Nous voilà donc déjà au 5ème volume de One Punch Man, ce qui devrait nous permettre de savoir si on a affaire à un titre qui mérite notre intérêt ou s’il s’agit uniquement d’un énième shônen enchaînant les combats sans réel but. Où se situe le titre de ONE et Yusuke Murata ?

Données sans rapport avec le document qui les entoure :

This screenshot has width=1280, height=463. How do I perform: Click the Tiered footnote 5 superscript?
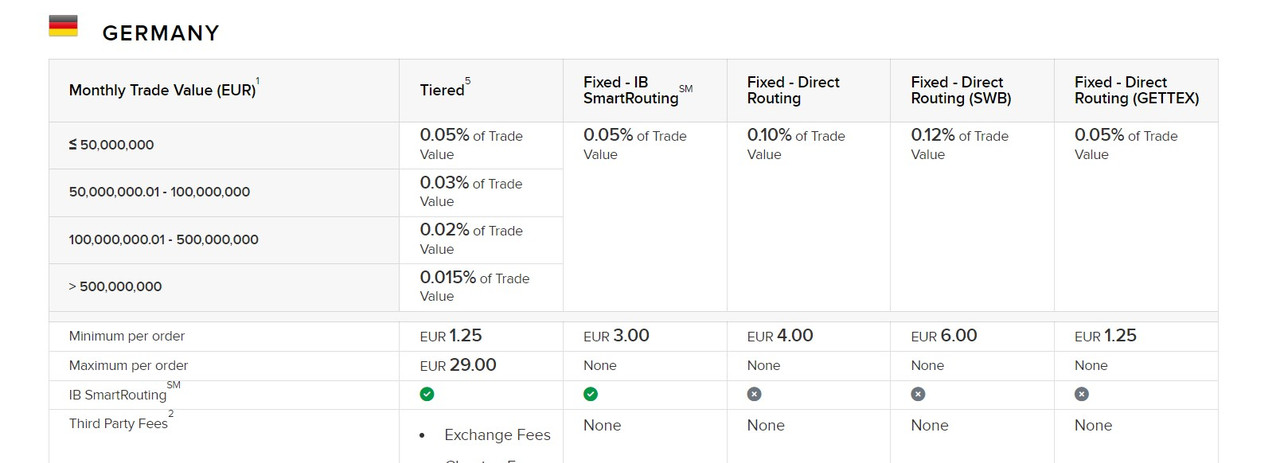click(467, 82)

Le volume 4 avait laissé un goût d’inachevé. En effet, pour la première fois depuis le début de la série, les auteurs nous embarquaient dans une histoire plus longue, et de ce fait moins rythmée que les précédentes. Une histoire qui nous aura permis de faire connaissance avec un nombre important de héros, de la classe C à la classe S. Il s’agit là du principal intérêt de ces (un peu trop) nombreux chapitres. Car sa conclusion est une nouvelle fois identique aux précédents combats, même si le suspense était inexistant (sinon, le titre serait usurpé). Le monde d’OPM s’étoffe donc un peu, l’humour est toujours efficace, les personnages toujours aussi décalés pour la plupart (mention spéciale à Pri-Pri Prisonnier et Sonic), et surtout, Yusuke Murata reste graphiquement au taquet, avec quelques designs et planches grandioses. LE véritable atout du titre, qui augmente considérablement le plaisir de lecture.

La série ayant déjà dépassé les 20 volumes, nous donnerons encore un peu de temps à OPM pour s’imposer définitivement parmi les tops du moment. Il en prend clairement le chemin, malgré des combats à l’issue connue d’avance, servi par un dessin et une mise en page terriblement efficaces.